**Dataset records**
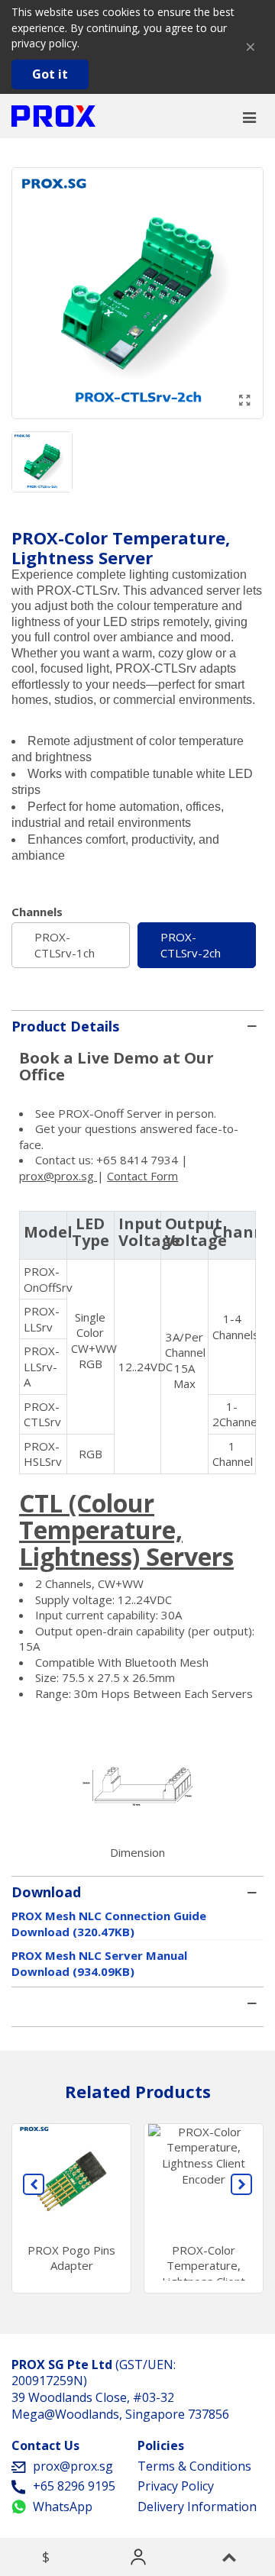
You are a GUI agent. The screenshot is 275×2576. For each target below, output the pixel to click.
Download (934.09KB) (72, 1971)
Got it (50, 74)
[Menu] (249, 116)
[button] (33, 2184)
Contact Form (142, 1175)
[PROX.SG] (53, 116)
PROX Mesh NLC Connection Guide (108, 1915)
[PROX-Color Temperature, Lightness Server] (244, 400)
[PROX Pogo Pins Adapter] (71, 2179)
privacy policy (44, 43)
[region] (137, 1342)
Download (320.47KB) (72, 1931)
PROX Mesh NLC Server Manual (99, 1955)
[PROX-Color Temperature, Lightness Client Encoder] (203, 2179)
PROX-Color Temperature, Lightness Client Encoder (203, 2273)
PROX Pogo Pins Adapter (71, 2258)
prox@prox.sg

**Task brief**
The required output is every line from the one with "[region] (137, 1342)" to the final line of the entries, repeated exactly and with nothing else.

**Reply**
[region] (137, 1342)
Download (320.47KB) (72, 1931)
PROX Mesh NLC Server Manual (99, 1955)
[PROX-Color Temperature, Lightness Client Encoder] (203, 2179)
PROX-Color Temperature, Lightness Client Encoder (203, 2273)
PROX Pogo Pins Adapter (71, 2258)
prox@prox.sg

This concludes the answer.